Focus of Controversy
Oasis or not, the park was so obscure that West Hollywood officials didn’t even know it existed until they were tipped by a developer eight months after the city’s incorporation in 1984.
Nestled on a hillside with its back yard facing Sunset Boulevard, the estate was the focus of controversy in 1985 after owners of the exclusive St. James’s Club next door tried to persuade the city of Los Angeles to allow them to dispose of the house and build a multistory parking garage on the site, topped by a rooftop park at the level of the boulevard.
A coalition that included neighborhood residents, the Sierra Club and Hart Jr. managed to turn back the proposal, but now that plans for the park are finally taking shape, not everyone is happy.

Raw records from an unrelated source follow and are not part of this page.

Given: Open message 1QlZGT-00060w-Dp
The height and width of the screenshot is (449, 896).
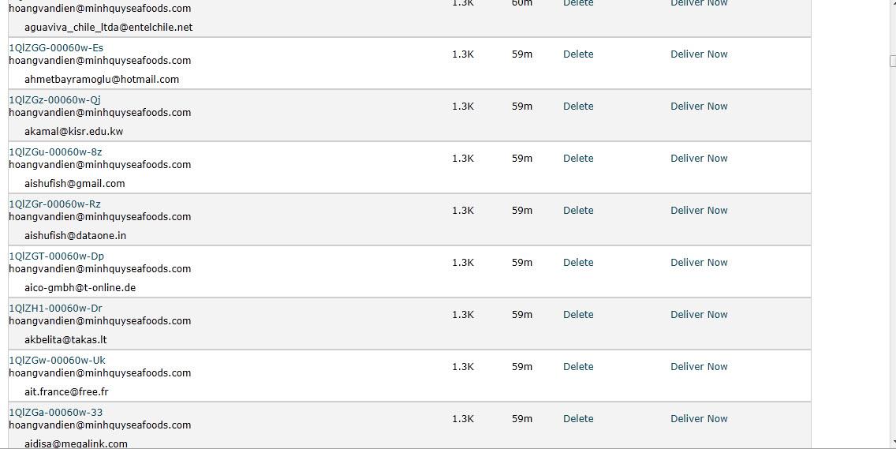Looking at the screenshot, I should pyautogui.click(x=57, y=256).
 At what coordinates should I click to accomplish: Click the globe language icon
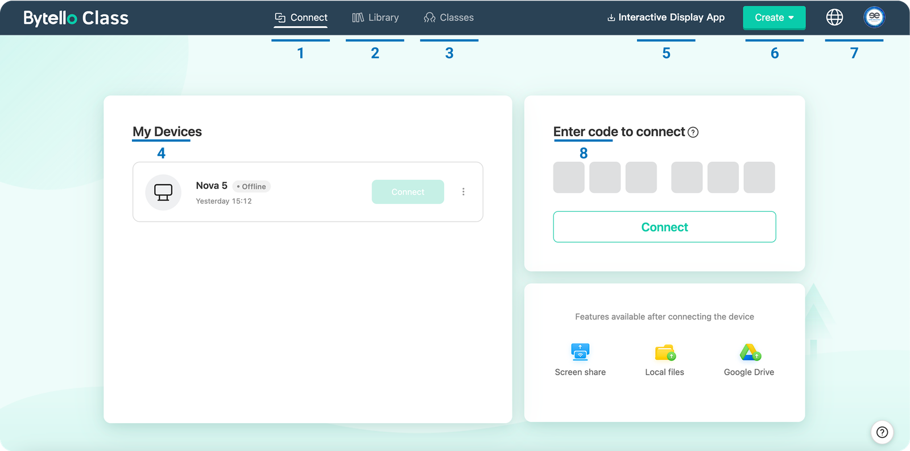pos(834,18)
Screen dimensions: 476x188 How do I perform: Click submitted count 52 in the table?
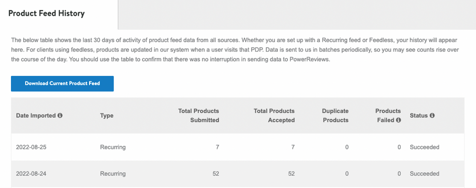point(215,174)
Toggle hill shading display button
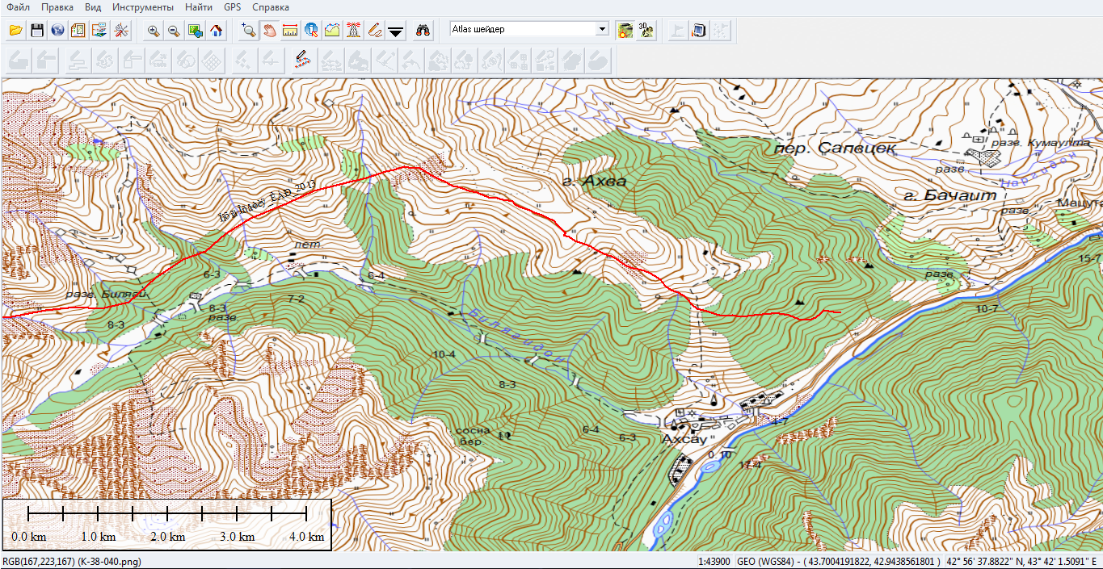This screenshot has width=1103, height=569. (625, 31)
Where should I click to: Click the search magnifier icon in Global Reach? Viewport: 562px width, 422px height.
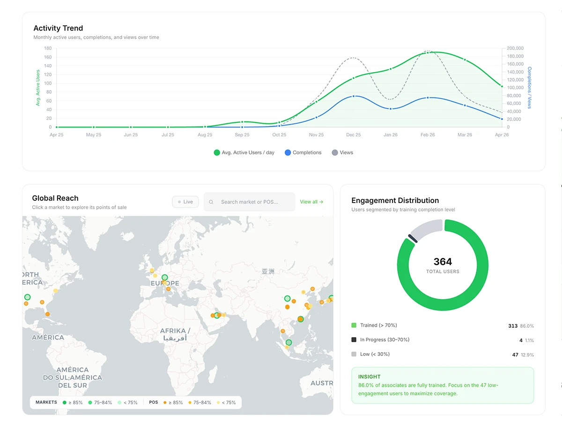click(x=211, y=202)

West Hollywood’s Public Facilities Board and Human Services Commission jointly recommended that there be no access to the park from busy Sunset Boulevard, citing fears that the park would become a magnet for transients, but the City Council vetoed that idea in March.
While the final plan is not expected to come before the council until sometime in June, preliminary plans call for garden steps to descend from Sunset to the bottom of the property at De Longpre.
Several residents have expressed concern that the plan will play havoc with their quiet neighborhood.
“Some of us in the neighborhood want to see (the park) remain as it is,” said Robert Glick, whose apartment on De Longpre is across the street from the estate. “We’re worried that in the infinite wisdom of the bureaucrats, they’ll take away the bucolic charm of the place.”